In the second approach, we draw inspiration from the recent work of Lutsko and Lam [3] and explore an alternative method of spontaneous crystallization without imposing a specific structure for the solid phase. Lutsko and Lam introduced a novel free energy functional that incorporates a non-local hard-sphere contribution, which exhibits improved stability when simulating a solid compared to the widely used tensorial White-Bear II (WBII) functional. Additionally, a density approximation scheme using trilinear interpolation [4] is implemented. The combination of this new free energy functional and the density approximation scheme enhances the overall, leading to spontaneous crystallization. Moreover, to investigate the deformation of nanoporous solids, we adopt the canonical ensemble instead of the conventional grand canonical one.
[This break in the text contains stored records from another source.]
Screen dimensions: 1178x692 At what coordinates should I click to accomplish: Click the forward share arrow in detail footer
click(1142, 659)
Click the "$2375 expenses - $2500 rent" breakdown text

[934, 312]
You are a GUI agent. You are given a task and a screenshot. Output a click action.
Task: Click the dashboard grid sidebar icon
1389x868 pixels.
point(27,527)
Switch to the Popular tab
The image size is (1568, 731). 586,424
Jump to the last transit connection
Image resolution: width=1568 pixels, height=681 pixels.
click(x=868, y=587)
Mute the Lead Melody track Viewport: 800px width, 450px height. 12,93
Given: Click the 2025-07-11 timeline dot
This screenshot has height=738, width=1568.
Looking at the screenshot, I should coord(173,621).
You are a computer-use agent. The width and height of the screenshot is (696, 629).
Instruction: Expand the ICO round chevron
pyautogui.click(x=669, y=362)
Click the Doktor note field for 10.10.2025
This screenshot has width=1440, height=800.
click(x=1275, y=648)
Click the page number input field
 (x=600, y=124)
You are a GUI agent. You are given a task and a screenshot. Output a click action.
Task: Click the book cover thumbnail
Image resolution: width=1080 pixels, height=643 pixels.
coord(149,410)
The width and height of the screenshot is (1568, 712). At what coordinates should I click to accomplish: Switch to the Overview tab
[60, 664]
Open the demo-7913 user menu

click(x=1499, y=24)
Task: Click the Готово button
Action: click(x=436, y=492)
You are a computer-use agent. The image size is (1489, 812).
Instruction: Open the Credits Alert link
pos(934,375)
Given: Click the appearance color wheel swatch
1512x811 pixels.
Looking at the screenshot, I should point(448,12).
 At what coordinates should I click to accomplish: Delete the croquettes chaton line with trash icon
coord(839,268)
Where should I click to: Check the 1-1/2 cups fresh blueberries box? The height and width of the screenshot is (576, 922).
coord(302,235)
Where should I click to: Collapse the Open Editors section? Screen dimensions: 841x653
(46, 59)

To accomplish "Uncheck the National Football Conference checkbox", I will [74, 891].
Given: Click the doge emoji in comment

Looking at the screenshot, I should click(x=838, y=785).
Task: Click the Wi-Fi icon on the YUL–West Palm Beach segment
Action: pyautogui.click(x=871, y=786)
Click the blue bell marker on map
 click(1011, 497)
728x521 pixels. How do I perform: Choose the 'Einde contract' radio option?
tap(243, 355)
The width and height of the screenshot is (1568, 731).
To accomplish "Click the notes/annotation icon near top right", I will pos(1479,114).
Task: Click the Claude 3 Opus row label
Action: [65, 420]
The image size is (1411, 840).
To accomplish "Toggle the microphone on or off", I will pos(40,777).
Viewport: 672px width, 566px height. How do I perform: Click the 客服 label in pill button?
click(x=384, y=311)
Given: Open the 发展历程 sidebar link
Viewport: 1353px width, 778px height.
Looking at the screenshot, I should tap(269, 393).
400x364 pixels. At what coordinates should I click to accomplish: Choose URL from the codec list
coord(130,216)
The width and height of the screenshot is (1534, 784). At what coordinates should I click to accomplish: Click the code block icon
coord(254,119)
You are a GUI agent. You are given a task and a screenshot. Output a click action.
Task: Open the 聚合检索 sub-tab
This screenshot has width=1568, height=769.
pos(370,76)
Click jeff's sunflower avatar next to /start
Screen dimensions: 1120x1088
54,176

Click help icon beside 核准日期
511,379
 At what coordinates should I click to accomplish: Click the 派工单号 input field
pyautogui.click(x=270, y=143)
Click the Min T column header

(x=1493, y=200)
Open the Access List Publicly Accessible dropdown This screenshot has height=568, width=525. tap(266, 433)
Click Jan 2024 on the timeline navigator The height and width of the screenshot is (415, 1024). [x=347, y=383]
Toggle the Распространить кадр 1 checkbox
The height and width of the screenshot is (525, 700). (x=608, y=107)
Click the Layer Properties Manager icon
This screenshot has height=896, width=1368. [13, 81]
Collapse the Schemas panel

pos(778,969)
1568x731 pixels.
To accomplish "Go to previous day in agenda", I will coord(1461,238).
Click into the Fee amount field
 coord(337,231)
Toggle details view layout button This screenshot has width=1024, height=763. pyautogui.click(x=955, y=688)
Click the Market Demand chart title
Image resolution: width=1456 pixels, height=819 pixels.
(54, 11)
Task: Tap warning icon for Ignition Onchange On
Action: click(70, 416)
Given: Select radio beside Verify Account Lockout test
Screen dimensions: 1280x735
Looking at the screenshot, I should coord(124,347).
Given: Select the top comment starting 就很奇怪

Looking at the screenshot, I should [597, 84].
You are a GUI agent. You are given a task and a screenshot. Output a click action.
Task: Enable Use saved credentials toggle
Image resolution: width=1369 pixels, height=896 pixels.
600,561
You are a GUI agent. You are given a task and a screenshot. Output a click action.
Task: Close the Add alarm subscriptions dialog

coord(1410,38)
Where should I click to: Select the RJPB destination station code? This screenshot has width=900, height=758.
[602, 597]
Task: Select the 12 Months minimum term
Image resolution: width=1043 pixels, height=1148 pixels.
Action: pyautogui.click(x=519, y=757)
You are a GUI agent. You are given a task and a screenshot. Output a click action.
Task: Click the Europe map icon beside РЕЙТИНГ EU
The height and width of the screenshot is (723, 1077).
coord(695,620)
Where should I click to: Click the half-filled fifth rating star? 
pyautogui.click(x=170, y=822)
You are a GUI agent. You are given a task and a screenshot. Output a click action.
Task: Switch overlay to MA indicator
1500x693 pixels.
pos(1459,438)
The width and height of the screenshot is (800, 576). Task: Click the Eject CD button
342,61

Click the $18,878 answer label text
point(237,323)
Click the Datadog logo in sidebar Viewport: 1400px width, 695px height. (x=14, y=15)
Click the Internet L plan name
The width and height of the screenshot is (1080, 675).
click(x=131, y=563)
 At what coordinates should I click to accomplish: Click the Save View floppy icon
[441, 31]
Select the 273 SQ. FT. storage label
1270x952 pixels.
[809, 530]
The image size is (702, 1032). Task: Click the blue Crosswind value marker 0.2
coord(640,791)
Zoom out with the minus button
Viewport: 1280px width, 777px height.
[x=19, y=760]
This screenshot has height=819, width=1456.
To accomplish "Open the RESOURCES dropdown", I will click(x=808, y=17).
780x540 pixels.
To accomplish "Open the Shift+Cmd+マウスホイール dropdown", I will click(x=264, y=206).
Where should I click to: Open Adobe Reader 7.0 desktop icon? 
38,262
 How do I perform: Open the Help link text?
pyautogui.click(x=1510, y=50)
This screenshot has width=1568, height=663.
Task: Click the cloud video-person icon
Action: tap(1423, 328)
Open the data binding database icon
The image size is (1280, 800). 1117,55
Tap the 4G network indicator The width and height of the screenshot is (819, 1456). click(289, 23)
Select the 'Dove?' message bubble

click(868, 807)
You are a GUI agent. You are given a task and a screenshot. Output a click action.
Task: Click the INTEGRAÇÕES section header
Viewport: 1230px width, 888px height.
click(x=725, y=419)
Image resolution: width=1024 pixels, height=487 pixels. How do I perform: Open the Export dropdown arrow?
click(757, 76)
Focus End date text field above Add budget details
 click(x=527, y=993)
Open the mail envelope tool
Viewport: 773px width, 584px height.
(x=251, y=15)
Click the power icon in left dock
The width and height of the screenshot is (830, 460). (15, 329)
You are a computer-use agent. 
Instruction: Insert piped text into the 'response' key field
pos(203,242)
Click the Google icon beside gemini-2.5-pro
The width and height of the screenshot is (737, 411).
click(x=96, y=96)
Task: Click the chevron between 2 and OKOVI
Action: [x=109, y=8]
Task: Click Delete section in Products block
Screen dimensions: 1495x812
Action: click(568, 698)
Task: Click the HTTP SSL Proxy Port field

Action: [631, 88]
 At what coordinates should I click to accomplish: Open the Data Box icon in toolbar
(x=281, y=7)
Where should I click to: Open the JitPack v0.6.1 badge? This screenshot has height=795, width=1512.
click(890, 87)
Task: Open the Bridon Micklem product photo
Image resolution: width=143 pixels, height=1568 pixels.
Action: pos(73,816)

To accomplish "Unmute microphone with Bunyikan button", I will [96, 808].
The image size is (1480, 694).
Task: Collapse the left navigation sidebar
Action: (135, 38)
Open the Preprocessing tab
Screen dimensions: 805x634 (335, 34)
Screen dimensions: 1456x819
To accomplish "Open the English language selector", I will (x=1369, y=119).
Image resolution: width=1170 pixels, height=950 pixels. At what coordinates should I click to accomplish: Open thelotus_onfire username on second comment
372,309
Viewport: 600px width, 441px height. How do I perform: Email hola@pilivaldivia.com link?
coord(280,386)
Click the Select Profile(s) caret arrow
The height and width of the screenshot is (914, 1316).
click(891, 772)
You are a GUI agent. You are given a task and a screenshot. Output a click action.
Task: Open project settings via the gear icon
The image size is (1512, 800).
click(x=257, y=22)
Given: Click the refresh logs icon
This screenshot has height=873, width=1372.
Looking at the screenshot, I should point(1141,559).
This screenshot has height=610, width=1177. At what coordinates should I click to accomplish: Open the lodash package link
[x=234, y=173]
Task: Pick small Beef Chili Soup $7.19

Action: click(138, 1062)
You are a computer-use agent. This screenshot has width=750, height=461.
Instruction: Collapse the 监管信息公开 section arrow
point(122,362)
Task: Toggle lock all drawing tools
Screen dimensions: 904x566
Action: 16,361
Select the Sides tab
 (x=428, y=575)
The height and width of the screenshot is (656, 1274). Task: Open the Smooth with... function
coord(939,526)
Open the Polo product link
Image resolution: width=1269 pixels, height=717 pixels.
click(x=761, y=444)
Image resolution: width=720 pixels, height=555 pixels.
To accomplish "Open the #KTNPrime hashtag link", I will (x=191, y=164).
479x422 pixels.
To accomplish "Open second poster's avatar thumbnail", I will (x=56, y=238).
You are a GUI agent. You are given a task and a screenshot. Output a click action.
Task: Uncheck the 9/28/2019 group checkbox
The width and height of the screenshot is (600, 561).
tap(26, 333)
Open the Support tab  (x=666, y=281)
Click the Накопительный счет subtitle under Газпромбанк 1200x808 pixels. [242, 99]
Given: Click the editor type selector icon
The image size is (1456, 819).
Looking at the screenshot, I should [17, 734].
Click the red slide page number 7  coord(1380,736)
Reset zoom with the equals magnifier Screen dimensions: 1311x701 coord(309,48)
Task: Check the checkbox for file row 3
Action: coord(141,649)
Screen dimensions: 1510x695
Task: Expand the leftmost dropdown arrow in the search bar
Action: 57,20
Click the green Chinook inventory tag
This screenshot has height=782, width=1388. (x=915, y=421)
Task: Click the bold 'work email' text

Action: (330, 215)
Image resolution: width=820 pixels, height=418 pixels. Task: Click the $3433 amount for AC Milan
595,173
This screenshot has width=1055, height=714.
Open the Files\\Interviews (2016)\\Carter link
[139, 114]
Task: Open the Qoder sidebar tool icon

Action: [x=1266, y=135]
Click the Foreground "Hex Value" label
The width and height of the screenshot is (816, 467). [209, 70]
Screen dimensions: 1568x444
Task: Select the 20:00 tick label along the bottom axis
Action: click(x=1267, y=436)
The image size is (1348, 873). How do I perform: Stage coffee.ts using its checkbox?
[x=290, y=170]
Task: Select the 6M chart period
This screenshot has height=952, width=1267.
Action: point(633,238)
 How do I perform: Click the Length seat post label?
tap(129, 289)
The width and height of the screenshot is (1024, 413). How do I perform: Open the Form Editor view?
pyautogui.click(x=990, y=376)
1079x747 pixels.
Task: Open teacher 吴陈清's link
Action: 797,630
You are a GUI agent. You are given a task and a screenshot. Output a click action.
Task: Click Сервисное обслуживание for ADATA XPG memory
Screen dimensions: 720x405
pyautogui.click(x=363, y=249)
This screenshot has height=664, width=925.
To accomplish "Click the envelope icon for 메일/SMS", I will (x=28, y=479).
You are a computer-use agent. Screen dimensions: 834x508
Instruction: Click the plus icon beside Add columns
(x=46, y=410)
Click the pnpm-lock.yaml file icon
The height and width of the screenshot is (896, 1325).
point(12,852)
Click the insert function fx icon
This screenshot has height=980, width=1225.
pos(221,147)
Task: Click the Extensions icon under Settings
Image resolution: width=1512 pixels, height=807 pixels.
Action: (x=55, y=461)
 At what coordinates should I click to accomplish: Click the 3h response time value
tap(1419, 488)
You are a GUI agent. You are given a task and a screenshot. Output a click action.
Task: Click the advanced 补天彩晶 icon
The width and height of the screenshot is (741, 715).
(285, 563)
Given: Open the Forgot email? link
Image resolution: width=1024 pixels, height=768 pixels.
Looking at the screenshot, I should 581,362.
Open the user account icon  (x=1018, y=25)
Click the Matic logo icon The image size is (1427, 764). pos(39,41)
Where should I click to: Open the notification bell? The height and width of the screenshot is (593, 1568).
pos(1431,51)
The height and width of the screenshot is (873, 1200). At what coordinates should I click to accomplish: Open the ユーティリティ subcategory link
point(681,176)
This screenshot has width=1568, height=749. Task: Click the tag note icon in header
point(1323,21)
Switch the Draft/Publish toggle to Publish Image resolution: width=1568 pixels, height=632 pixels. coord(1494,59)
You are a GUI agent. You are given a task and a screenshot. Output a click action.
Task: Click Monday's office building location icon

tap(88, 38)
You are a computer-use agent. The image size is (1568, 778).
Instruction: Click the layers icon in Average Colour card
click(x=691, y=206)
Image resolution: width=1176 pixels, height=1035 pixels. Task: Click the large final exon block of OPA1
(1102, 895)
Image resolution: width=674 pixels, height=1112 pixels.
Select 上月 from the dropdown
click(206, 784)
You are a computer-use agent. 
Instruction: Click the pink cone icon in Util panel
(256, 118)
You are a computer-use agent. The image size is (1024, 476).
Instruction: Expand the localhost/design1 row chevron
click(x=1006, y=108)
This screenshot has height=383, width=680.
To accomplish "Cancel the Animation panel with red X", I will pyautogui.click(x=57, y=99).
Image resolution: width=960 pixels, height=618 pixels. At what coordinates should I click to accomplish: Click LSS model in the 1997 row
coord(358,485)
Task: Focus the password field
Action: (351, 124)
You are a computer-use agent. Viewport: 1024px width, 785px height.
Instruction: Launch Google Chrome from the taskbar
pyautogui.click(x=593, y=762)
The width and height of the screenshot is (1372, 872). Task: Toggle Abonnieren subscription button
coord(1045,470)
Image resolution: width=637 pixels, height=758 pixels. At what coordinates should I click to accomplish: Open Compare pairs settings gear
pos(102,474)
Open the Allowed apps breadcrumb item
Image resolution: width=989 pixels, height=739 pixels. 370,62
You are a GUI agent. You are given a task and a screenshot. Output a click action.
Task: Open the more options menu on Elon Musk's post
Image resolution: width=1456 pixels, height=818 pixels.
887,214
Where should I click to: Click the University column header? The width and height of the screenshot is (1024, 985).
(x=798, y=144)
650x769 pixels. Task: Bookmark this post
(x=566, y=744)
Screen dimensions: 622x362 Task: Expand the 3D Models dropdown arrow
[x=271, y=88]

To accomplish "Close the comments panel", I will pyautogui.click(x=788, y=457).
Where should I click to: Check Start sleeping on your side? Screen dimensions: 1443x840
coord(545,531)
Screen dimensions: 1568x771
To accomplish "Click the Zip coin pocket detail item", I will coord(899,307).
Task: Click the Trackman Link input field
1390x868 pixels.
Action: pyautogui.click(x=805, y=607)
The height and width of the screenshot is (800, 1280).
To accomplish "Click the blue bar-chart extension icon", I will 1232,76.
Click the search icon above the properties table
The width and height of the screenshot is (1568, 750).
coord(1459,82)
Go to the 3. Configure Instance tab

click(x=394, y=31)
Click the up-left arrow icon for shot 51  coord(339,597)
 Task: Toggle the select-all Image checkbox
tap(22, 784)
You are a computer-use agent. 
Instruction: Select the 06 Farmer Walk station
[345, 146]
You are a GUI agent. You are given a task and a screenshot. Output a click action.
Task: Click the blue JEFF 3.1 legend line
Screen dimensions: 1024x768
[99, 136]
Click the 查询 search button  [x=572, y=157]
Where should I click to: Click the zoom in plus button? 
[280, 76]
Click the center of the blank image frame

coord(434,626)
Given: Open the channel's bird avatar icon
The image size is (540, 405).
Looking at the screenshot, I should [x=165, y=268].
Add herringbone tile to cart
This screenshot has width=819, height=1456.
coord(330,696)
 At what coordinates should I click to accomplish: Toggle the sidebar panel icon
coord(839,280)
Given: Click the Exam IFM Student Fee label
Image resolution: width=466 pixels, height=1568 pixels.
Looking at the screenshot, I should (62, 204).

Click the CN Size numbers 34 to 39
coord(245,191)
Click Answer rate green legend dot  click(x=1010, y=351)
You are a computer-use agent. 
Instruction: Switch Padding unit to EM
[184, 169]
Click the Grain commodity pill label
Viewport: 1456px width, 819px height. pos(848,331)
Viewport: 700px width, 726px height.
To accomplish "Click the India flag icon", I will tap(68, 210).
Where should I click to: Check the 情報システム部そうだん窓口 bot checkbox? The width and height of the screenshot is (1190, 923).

We also test various dispersive contributions based on different potentials, including VR-Mie and WCA. As an example, Figure 1 illustrates the spontaneous localization of the density in a 2D system with VR-Mie potential obtained by using cDFT at a fixed number of particles.

 By combining the cDFT approach with Gaussian parametrization and the exploration of spontaneous crystallization, this research aims to establish a solid foundation for investigating various mechanical properties associated with the solid skeleton of nanoporous materials.